Typically, bathroom lighting is much like the room being illuminated; very utilitarian. It is not unusual for a single ceiling light fixture or a row of exposed bulbs above a mirror to be the sole bathroom lighting. These lights typically cannot be adjusted for brightness or softness. Consequently, bathroom lighting is often too bright or too dim. Bathrooms today are increasingly becoming a place to relax and recharge with new and newly remodeled homes including larger and more functional bathrooms. It is not at all uncommon for bathrooms to include spa tubs and even steam showers. These rooms are increasingly becoming a sanctuary where the days are started and ended and these sanctuaries should have appropriate lighting as well. Perhaps the easiest way to upgrade the lighting in your bathroom is to install dimmers. Many high-end homes are installing dimmers on every light circuit now…and they are especially valuable in the bathroom.

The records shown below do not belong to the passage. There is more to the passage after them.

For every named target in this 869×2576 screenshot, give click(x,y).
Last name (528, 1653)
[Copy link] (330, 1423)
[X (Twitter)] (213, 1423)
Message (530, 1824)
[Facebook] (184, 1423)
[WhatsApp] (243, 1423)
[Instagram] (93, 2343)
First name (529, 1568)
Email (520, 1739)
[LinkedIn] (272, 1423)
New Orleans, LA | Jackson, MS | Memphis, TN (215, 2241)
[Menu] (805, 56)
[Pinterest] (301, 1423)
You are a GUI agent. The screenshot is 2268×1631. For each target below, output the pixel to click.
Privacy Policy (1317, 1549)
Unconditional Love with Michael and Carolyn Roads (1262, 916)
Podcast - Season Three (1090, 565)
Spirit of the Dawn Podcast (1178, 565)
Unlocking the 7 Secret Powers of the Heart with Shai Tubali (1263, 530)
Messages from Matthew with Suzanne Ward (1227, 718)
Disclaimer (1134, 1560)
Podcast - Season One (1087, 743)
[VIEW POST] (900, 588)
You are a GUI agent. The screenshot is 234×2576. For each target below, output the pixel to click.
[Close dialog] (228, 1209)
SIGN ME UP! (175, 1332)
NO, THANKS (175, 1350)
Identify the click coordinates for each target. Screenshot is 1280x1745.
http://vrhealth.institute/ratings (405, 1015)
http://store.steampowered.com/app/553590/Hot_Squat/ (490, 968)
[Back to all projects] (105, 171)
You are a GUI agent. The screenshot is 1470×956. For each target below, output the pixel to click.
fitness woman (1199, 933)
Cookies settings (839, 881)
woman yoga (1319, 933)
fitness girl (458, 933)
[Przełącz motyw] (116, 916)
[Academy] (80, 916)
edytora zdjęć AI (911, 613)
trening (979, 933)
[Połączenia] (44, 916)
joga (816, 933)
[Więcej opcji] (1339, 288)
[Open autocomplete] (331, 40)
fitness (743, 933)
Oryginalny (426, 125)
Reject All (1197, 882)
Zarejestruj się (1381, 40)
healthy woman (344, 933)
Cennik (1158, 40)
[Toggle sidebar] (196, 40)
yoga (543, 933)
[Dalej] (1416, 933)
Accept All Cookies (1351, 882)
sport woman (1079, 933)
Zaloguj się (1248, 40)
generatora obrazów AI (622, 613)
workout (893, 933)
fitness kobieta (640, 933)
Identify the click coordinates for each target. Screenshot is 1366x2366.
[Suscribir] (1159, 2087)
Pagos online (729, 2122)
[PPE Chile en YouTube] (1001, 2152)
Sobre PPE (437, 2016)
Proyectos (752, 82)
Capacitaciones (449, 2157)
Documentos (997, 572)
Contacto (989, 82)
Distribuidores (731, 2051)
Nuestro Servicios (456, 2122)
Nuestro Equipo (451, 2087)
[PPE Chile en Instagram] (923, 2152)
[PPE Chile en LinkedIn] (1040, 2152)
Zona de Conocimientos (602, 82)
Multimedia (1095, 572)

When designing bathroom lighting, certain types of fixtures are required. First and foremost, fixtures must be water and steam resistant. Track lighting is not a practical bathroom lighting option. The exposed wiring inside the track is susceptible over time to the moisture generated in bathrooms. Much better options are sconces and recessed lighting where the wiring is inside the wall. When choosing lighting, it may help to break the bathroom down in to functional areas.
Sconces are the best choice here. It is not unusual for vanity lights to be located above the mirror. This provides bright light, but it casts subtle shadows under the chin, eyes and cheeks. Sconces mounted on either side of the mirror will eliminate these shadows. These shadows may not matter when shaving, but they can make a big difference when applying makeup.
Note: many older sink areas have built-in fluorescent fixtures above them. These should, quite simply, be replaced immediately with incandescent or halogen fixtures. The difference will be dramatic.
Spa Tubs and Showers
Most lighting designed for above-shower or above-tub use is sealed for code reasons. A wide variety of lighting that meets this code is available as recessed lighting, and this is a great choice for such applications. A long relaxing soak in the spa tub is difficult, however, when bright lights are shining directly down. Two or three recessed lights directly above the tub should be adequate to provide the light required for cleaning, reading or relaxing. Dedicated shower stalls will likely require only one or, for larger stalls, two recessed fixtures. Again, dimmers should be used to allow light to be adjusted appropriately.
Like most lighting, the need for upgrades and improvements is often overlooked from day to day. Well thought out lighting and the use of dimmers can change the harsh morning glare to a welcoming glow.